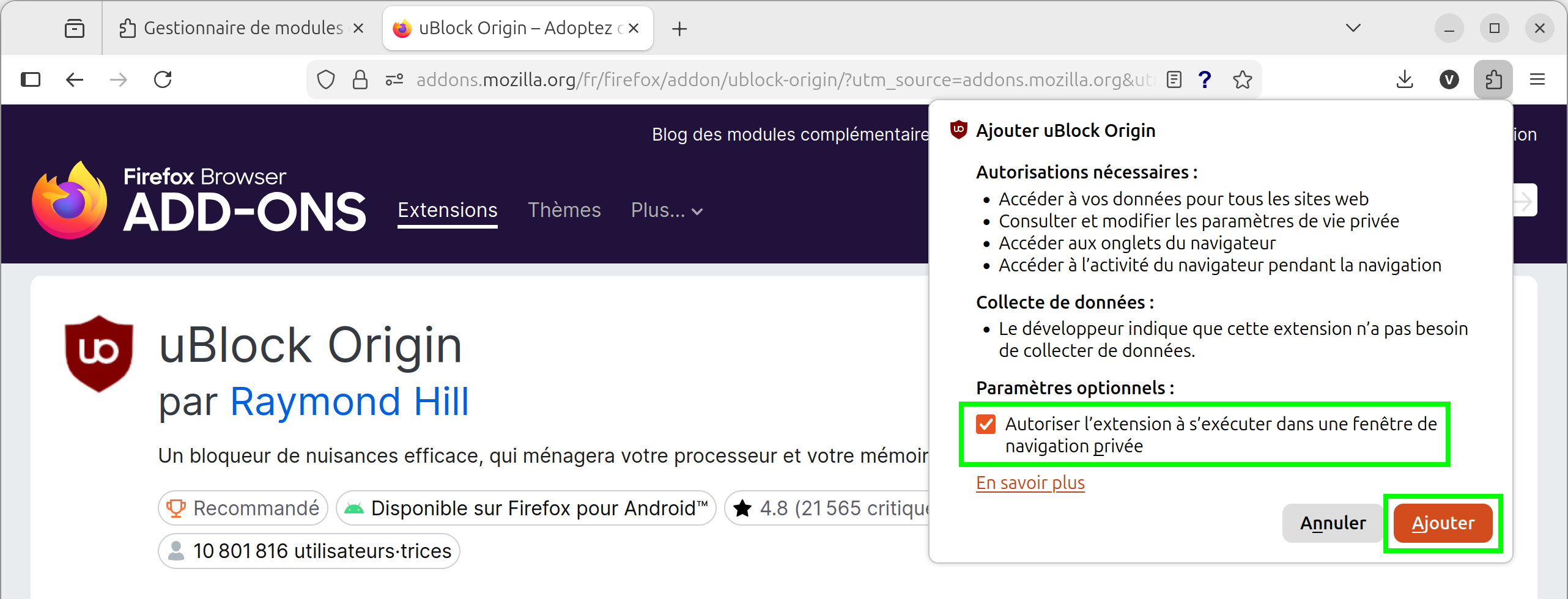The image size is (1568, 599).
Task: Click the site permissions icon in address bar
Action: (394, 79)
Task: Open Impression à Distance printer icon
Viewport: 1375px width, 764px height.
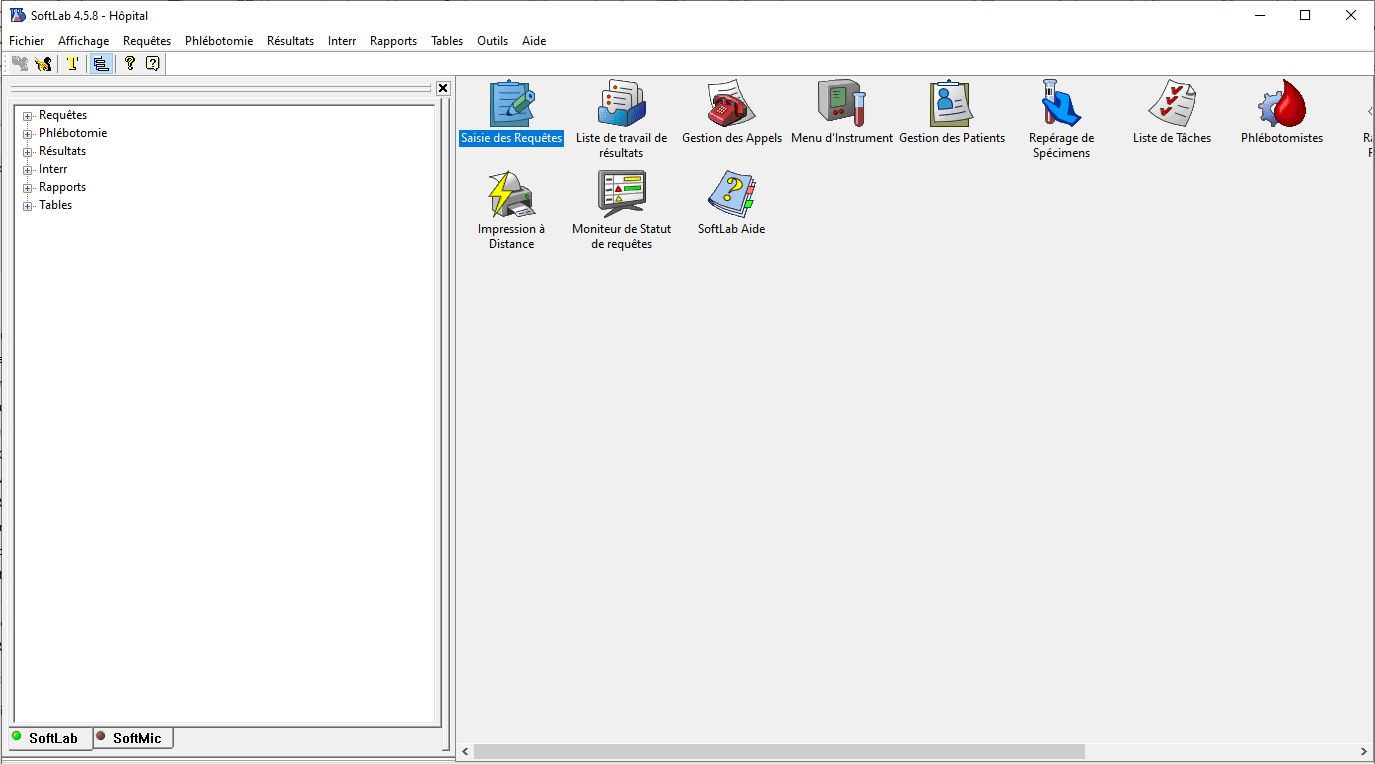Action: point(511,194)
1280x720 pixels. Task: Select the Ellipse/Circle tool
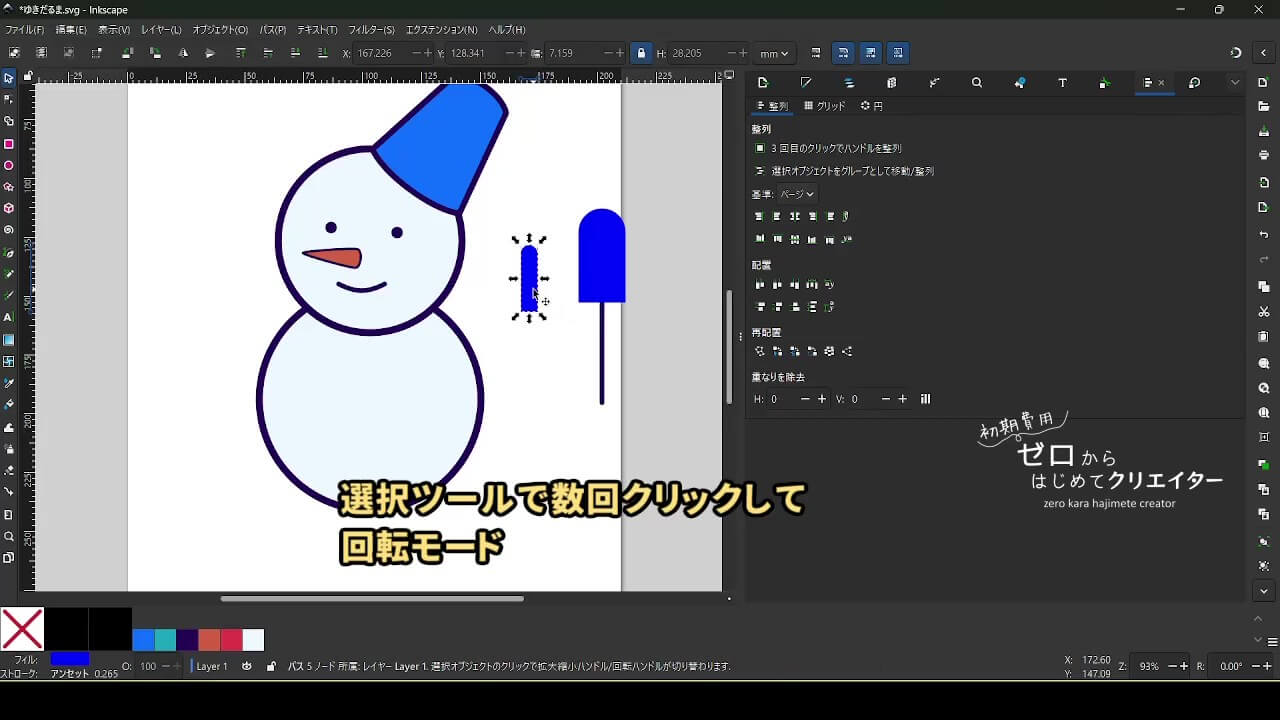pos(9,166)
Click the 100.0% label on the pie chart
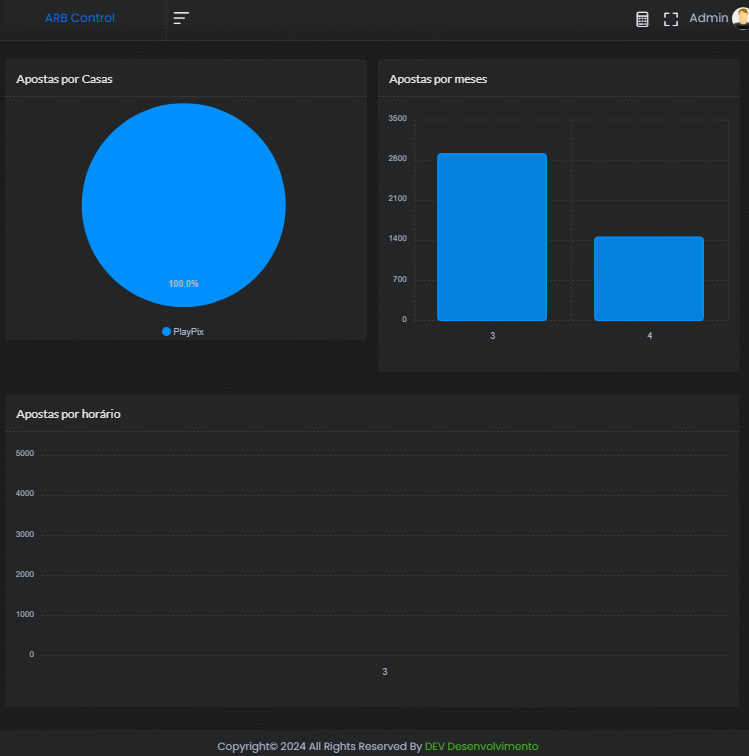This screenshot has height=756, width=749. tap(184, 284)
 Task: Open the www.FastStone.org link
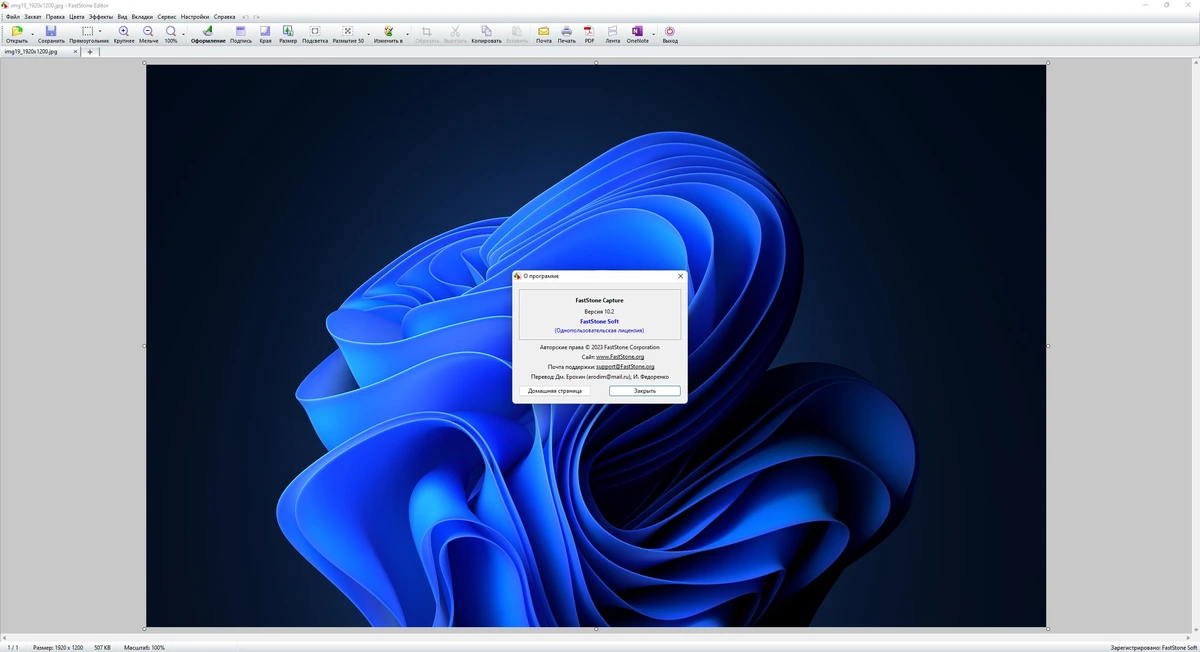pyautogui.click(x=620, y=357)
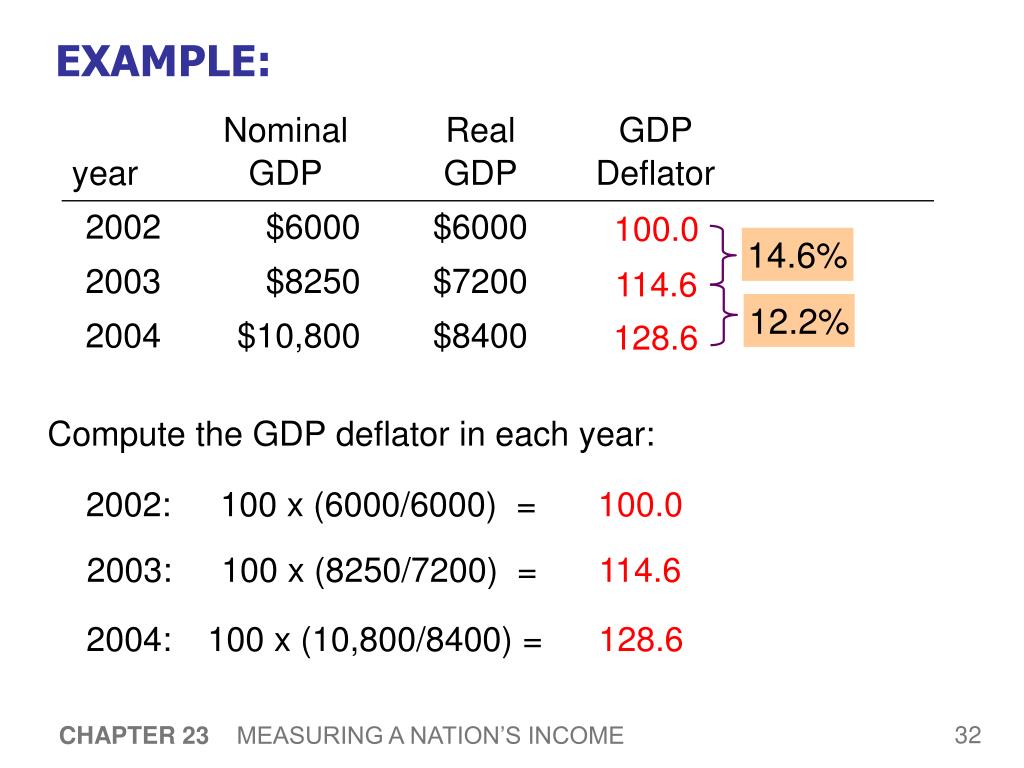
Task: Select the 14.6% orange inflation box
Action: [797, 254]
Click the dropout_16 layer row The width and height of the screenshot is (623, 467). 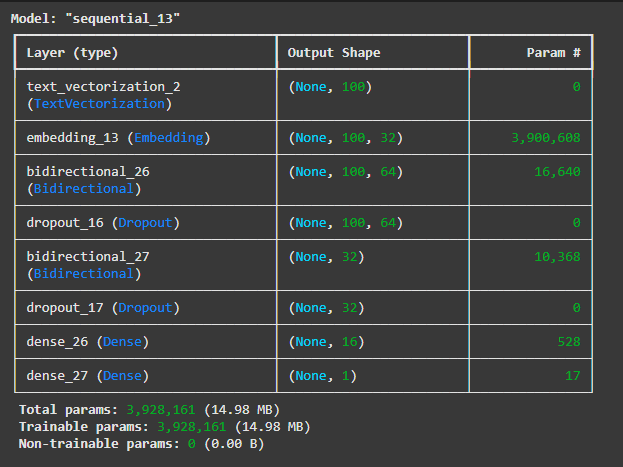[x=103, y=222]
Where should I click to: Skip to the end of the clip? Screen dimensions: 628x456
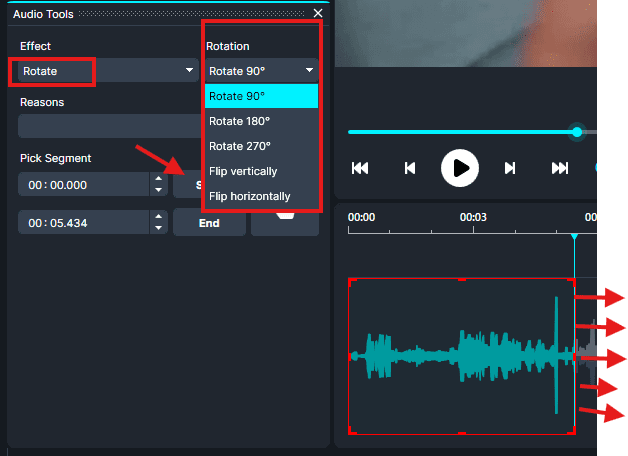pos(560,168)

□ □ □ □ □

**INSTRUCTIONS FOR THE TASK**
Set down exactly, and only, the lines from the one containing "Where should I" through the last line of the entries. Pictures do not belong in the copy.

**THE COMPLETED TASK**
Where should I click to: Skip to the end of the clip? Screen dimensions: 628x456
pos(560,168)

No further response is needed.